01 November 2010
Not the Witchfinder General’s diary but still interesting
When a recent Telegraph article had the headline Journal of the Witchfinder General opened up I thought that there would be some fascinating information about the life and views of one of Essex’s not so favourite sons, Matthew Hopkins.
Actually not, the journal in question was written by Nehemiah Wallington , a puritan London woodturner who wrote about his life and times and contemporary eventst. Some of his writings have been published and are still available on Amazon
However, a team from The University of Manchester's John Rylands Library are currently photographing and ''digitising'' the diary which is kept at Tatton Hall in Knutsford, Cheshire.

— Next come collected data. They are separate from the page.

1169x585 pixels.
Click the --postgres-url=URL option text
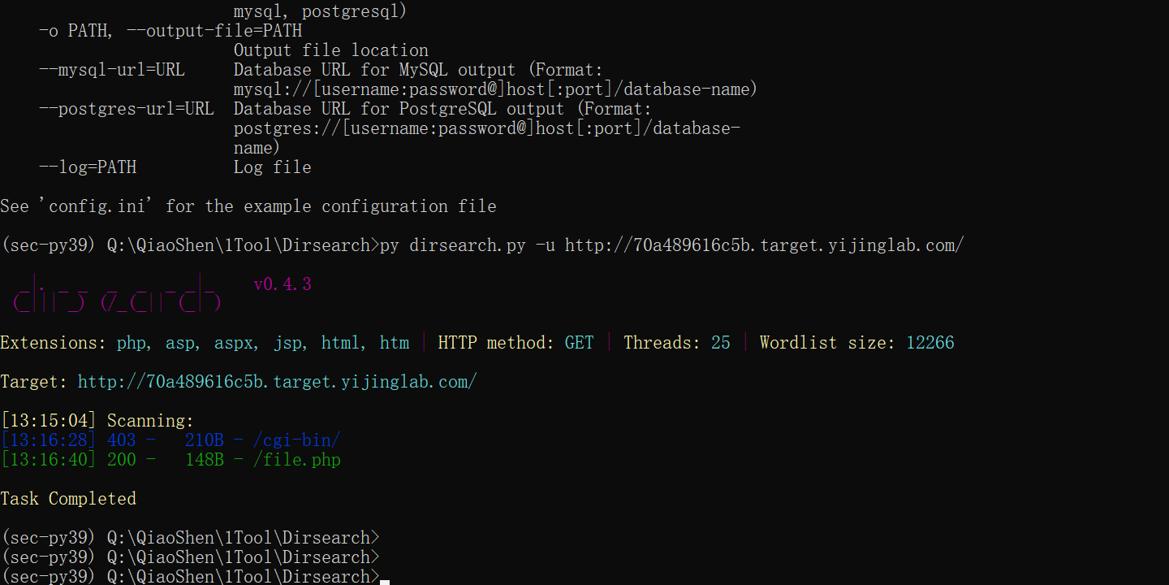[x=127, y=109]
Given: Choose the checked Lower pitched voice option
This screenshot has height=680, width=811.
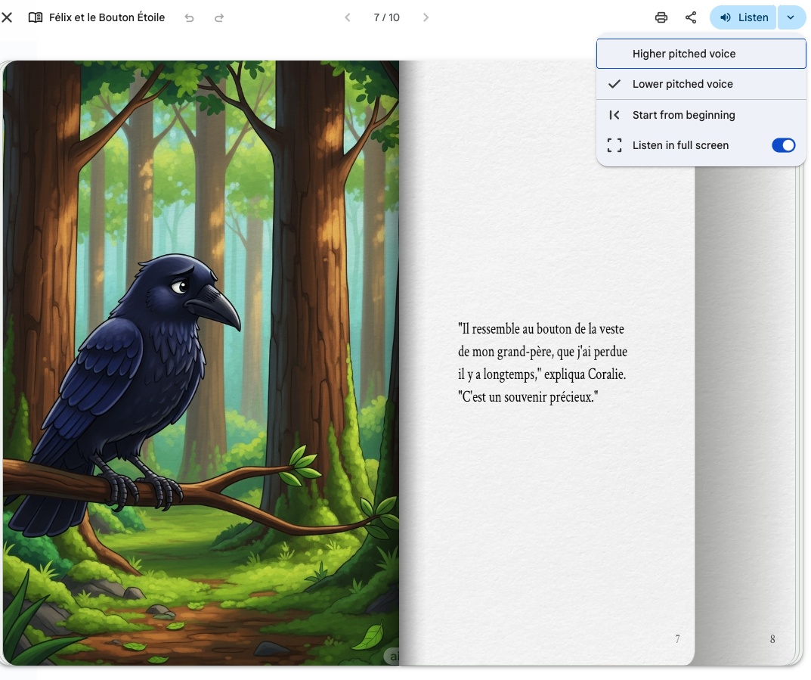Looking at the screenshot, I should (682, 84).
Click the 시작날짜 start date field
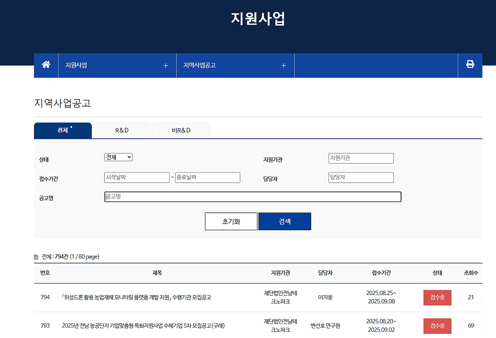The image size is (496, 338). [x=137, y=177]
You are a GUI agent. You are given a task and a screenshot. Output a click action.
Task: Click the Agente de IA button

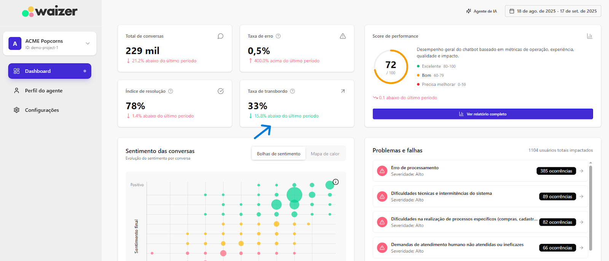click(481, 11)

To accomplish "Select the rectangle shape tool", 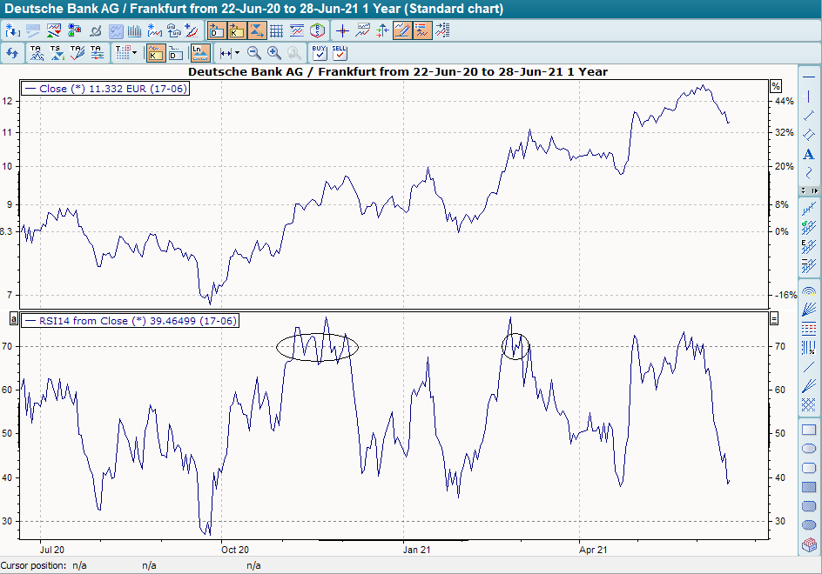I will coord(808,430).
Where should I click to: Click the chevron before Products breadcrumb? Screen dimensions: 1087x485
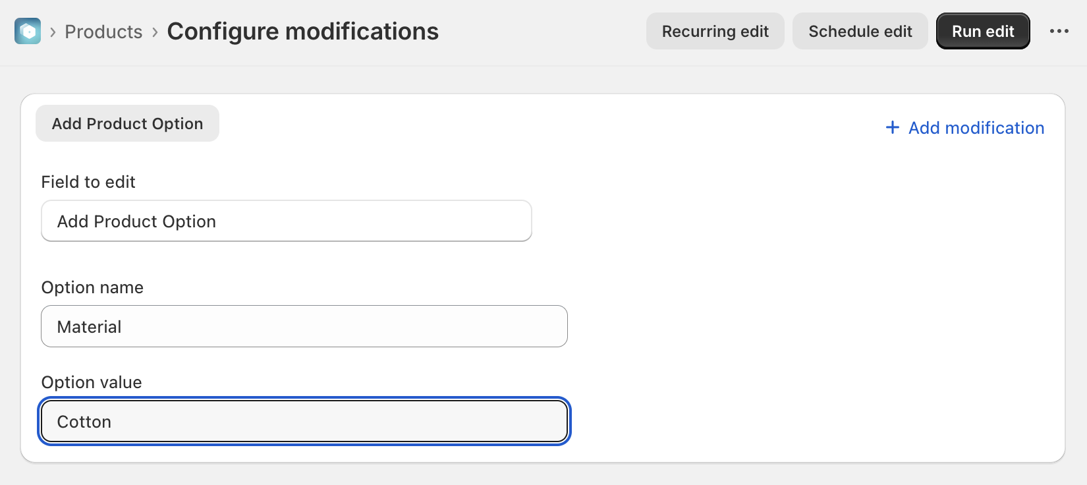click(53, 32)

Of particular interest to the Telegraph (and the Mail which talked about it being the Witchfinder Generl’s diary – both used an image of Vincent Price playing Matthew Hopkins in the excellent 60s horror film… although Hopkins himself was consideralbly younger than Price) are the activities of Matthew Hopins in Essex
The journal tells of how young maid Rebecca West confessed to having sex with the Devil and to how she implicated her mother and others in witchcraft - condemning them all to the gallows - but saving herself.
The activities of Hopkins and the Essex Witchfinders took place between 1645 and 1647. and 112 people were hanged for witchcraft - often when they were forced to confess whilst being tortured.
In March 1645, he was commissioned by the local magistrates to "question" a suspected witch, Elizabeth Clarke who was also physically examined for ''devil's marks' signs like warts, moles or bits of extra skin that were declared to be "teats" to give suckle to imps.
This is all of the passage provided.